*WORK TO BE COMPLETED*
Beginning with the opening line, set down each line of the material below exactly, stopping once the line with "Click the lightbulb" is done.

-- -- --

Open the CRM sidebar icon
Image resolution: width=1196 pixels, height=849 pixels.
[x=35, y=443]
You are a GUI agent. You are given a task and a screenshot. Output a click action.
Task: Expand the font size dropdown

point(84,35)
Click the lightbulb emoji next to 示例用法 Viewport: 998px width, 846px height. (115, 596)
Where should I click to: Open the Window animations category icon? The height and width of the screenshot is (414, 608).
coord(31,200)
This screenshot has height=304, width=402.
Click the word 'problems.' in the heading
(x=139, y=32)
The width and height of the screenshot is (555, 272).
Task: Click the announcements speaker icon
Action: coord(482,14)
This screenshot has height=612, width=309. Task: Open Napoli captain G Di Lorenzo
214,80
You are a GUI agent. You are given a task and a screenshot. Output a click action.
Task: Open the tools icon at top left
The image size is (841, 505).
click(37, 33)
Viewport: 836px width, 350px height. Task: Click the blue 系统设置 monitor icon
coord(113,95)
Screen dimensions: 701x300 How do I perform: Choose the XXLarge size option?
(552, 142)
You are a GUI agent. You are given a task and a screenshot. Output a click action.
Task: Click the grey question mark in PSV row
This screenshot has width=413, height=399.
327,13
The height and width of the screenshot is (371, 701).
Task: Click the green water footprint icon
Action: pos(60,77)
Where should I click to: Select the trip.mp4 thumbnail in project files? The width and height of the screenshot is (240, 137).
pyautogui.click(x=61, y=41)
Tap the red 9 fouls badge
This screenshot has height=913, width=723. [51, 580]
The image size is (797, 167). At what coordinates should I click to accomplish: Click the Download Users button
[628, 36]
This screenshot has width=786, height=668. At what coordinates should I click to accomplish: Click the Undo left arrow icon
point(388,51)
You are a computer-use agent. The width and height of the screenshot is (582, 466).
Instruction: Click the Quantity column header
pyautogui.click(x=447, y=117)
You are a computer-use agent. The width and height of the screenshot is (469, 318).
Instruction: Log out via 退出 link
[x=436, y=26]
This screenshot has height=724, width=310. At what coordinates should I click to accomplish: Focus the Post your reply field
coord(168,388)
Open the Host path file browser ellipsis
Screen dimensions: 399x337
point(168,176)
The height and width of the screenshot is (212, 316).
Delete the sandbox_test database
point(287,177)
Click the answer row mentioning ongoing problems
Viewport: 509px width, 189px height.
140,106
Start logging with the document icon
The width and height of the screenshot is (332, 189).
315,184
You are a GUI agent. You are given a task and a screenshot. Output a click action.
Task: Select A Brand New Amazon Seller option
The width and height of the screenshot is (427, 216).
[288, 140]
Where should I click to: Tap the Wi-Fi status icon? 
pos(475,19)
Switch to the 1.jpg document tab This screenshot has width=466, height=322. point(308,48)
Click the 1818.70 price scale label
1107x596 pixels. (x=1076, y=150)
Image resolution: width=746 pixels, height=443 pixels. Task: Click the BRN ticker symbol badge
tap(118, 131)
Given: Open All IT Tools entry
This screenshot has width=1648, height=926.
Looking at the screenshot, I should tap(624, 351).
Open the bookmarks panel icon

-- -- --

*EXERCISE ANSWER*
Open the CRM sidebar icon
Image resolution: width=1196 pixels, height=849 pixels.
[x=35, y=443]
You are a GUI agent. You are given a task and a screenshot. Output a click action.
Task: Expand the font size dropdown

point(84,35)
Click the lightbulb emoji next to 示例用法 Viewport: 998px width, 846px height. (115, 596)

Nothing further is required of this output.